| Assignment |
Make an exact copy, without pictures, of the lines below from the one containing "Given: Click the resolution name field" to the last line, both ends included.
BEGIN Task input
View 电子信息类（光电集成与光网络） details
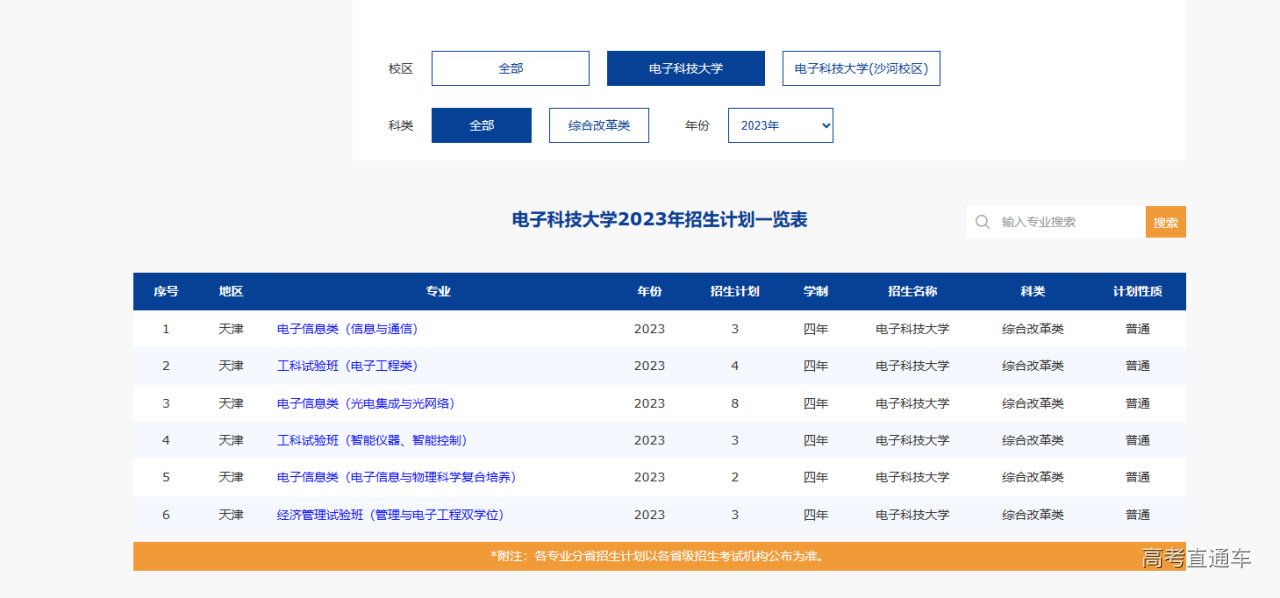 (366, 403)
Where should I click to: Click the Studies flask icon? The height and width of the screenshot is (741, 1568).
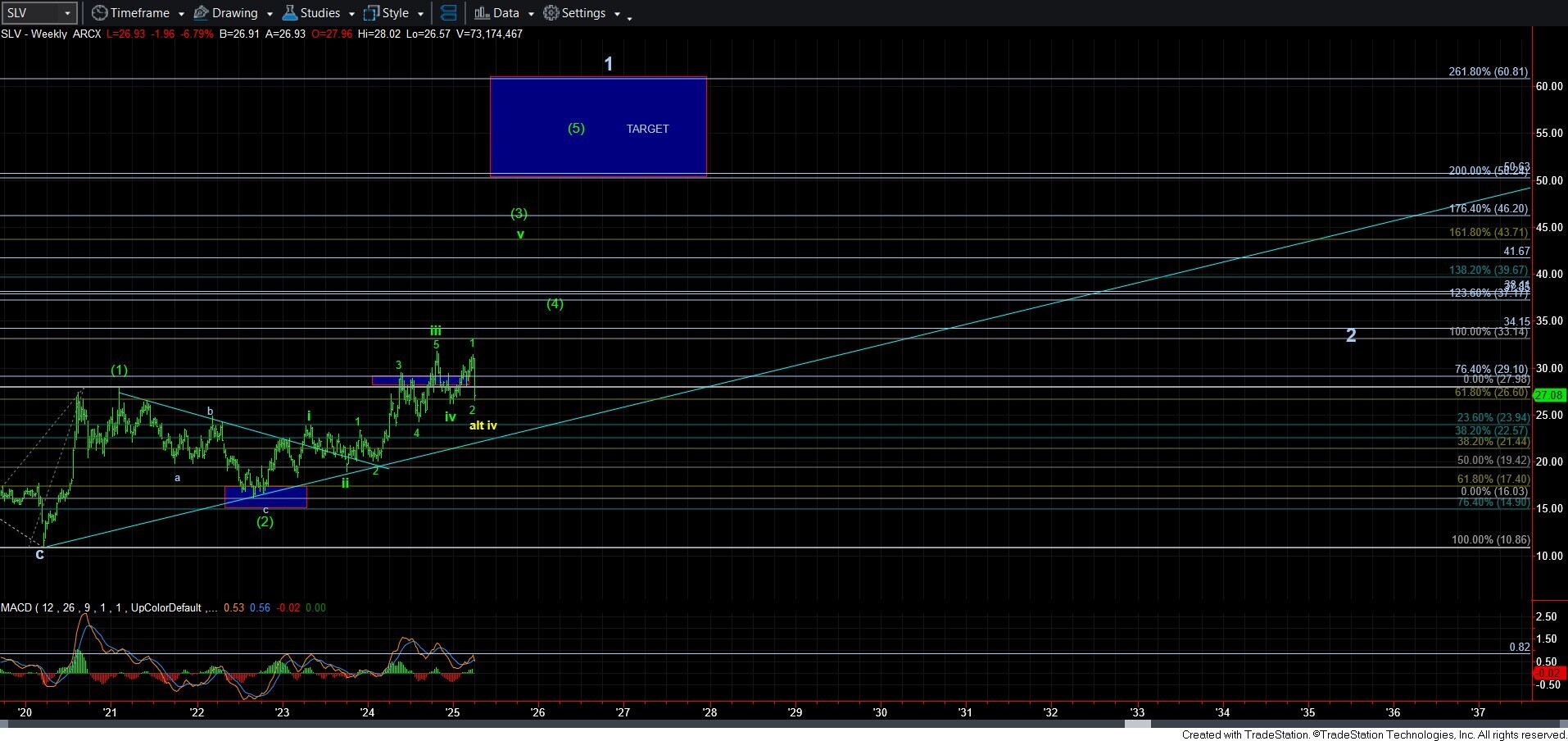point(289,13)
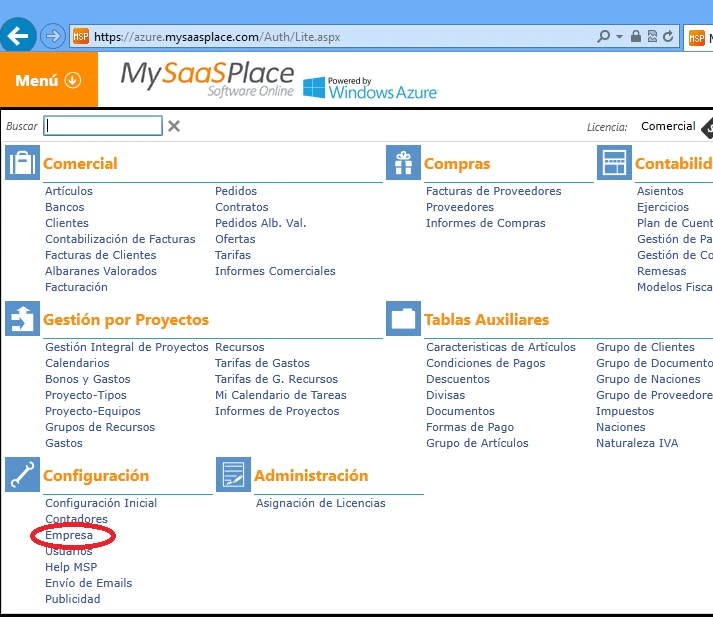Select Gestión Integral de Proyectos entry
713x620 pixels.
126,347
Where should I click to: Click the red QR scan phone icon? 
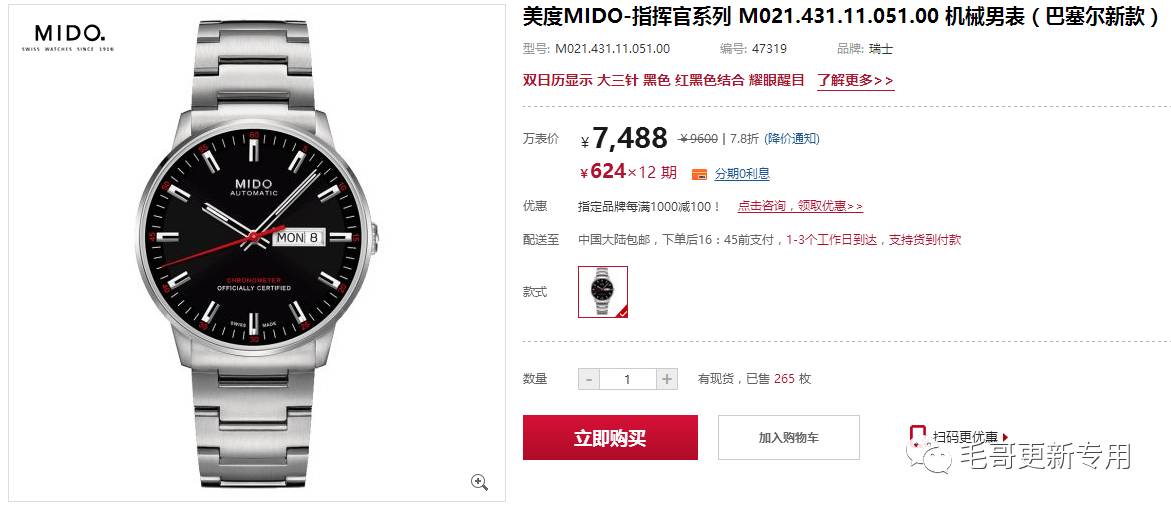click(x=918, y=437)
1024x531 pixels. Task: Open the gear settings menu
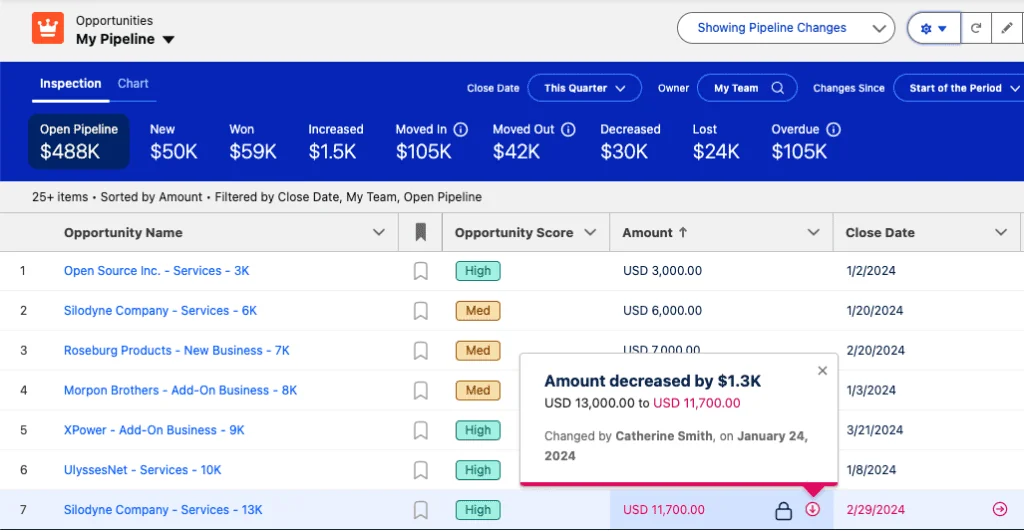(x=934, y=28)
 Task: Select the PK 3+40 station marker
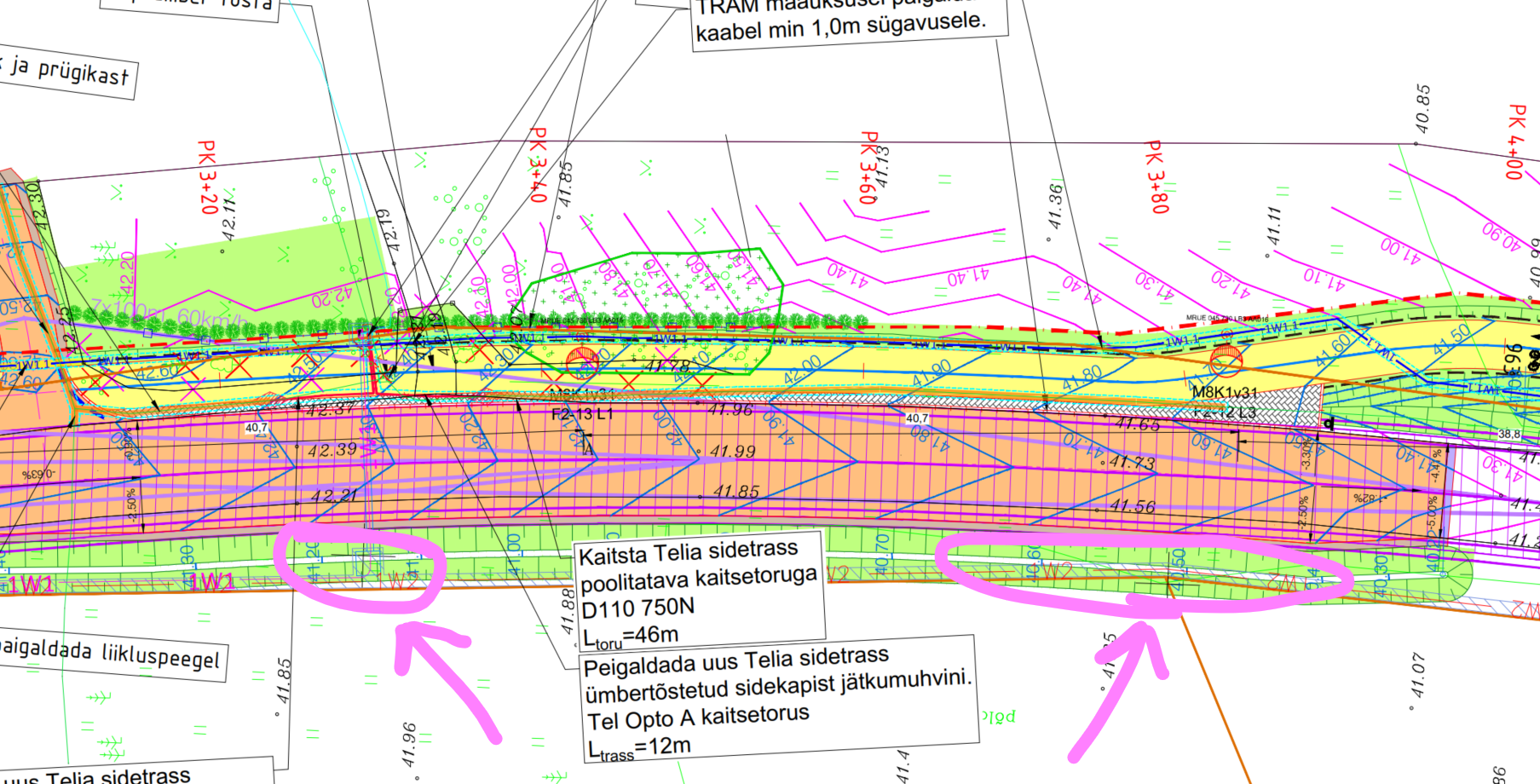pos(539,164)
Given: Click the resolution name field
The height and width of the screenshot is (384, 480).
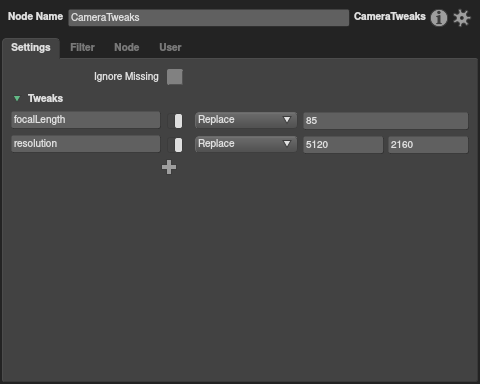Looking at the screenshot, I should coord(86,144).
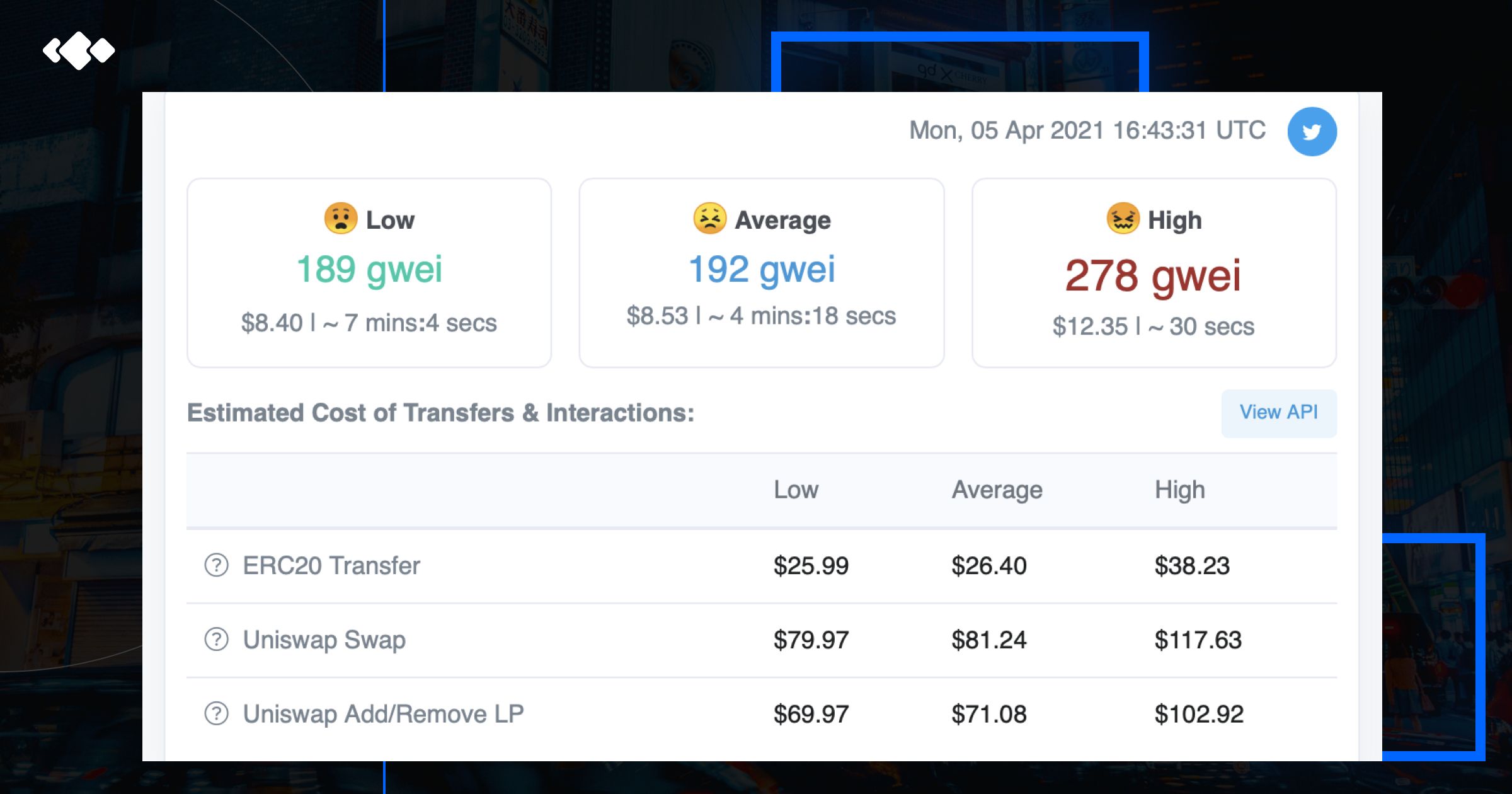Click the Uniswap Swap row label
This screenshot has width=1512, height=794.
point(324,640)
END Task input
| Exercise solution |
Given: Click the resolution name field
The height and width of the screenshot is (384, 480).
Looking at the screenshot, I should coord(86,144).
Click the Uniswap Swap row label
This screenshot has width=1512, height=794.
point(324,640)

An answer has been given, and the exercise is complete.